**Work instructions:**
Extract the full set of records, then give each one again exactly.

**Available data:**
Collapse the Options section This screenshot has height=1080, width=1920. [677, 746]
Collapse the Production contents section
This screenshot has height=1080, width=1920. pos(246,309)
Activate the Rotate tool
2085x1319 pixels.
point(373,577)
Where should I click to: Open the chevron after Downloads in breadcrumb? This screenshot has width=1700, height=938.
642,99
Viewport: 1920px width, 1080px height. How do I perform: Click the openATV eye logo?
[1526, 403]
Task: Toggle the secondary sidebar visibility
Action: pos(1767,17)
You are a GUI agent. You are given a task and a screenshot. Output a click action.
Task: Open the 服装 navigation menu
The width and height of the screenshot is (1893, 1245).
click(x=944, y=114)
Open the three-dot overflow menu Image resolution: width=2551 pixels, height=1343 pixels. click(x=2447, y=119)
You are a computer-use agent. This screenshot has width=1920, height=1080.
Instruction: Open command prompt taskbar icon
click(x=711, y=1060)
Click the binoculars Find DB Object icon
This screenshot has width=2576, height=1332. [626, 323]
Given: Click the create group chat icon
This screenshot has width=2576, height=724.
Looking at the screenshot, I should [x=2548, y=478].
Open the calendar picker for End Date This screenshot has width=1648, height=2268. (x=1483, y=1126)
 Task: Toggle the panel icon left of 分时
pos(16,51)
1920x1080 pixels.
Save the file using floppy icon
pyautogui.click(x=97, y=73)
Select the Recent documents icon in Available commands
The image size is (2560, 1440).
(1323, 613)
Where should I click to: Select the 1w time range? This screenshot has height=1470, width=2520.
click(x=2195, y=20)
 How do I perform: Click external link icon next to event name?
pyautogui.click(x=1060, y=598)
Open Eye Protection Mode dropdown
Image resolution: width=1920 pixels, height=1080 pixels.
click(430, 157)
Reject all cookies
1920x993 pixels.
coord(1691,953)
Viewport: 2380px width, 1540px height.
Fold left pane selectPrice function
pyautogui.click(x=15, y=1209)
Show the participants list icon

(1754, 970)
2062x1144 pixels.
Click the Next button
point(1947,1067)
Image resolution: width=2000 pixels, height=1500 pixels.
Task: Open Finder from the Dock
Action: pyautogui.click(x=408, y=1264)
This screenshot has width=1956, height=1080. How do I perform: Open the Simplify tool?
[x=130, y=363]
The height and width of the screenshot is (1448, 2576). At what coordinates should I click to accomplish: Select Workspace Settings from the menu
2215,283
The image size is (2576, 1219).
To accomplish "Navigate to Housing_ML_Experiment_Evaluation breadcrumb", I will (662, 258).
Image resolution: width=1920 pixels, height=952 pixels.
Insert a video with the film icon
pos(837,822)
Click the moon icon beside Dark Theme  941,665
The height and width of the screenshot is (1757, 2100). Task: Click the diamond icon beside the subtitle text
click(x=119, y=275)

**Your response:**
Collapse the Options section This screenshot has height=1080, width=1920. [677, 746]
Collapse the Production contents section
This screenshot has height=1080, width=1920. pos(246,309)
Activate the Rotate tool
2085x1319 pixels.
point(373,577)
Where should I click to: Open the chevron after Downloads in breadcrumb? This screenshot has width=1700, height=938.
642,99
Viewport: 1920px width, 1080px height. How do I perform: Click the openATV eye logo?
[1526, 403]
Task: Toggle the secondary sidebar visibility
Action: pos(1767,17)
You are a GUI agent. You are given a task and a screenshot. Output a click action.
Task: Open the 服装 navigation menu
The width and height of the screenshot is (1893, 1245).
click(x=944, y=114)
Open the three-dot overflow menu Image resolution: width=2551 pixels, height=1343 pixels. click(x=2447, y=119)
You are a computer-use agent. This screenshot has width=1920, height=1080.
Instruction: Open command prompt taskbar icon
click(x=711, y=1060)
Click the binoculars Find DB Object icon
This screenshot has width=2576, height=1332. [626, 323]
Given: Click the create group chat icon
This screenshot has width=2576, height=724.
Looking at the screenshot, I should [x=2548, y=478].
Open the calendar picker for End Date This screenshot has width=1648, height=2268. (x=1483, y=1126)
 Task: Toggle the panel icon left of 分时
pos(16,51)
1920x1080 pixels.
Save the file using floppy icon
pyautogui.click(x=97, y=73)
Select the Recent documents icon in Available commands
The image size is (2560, 1440).
(1323, 613)
Where should I click to: Select the 1w time range? This screenshot has height=1470, width=2520.
click(x=2195, y=20)
 How do I perform: Click external link icon next to event name?
pyautogui.click(x=1060, y=598)
Open Eye Protection Mode dropdown
Image resolution: width=1920 pixels, height=1080 pixels.
click(430, 157)
Reject all cookies
1920x993 pixels.
coord(1691,953)
Viewport: 2380px width, 1540px height.
Fold left pane selectPrice function
pyautogui.click(x=15, y=1209)
Show the participants list icon

(1754, 970)
2062x1144 pixels.
Click the Next button
point(1947,1067)
Image resolution: width=2000 pixels, height=1500 pixels.
Task: Open Finder from the Dock
Action: pyautogui.click(x=408, y=1264)
This screenshot has width=1956, height=1080. How do I perform: Open the Simplify tool?
[x=130, y=363]
The height and width of the screenshot is (1448, 2576). At what coordinates should I click to accomplish: Select Workspace Settings from the menu
2215,283
The image size is (2576, 1219).
To accomplish "Navigate to Housing_ML_Experiment_Evaluation breadcrumb", I will (662, 258).
Image resolution: width=1920 pixels, height=952 pixels.
Insert a video with the film icon
pos(837,822)
Click the moon icon beside Dark Theme  941,665
The height and width of the screenshot is (1757, 2100). Task: Click the diamond icon beside the subtitle text
click(x=119, y=275)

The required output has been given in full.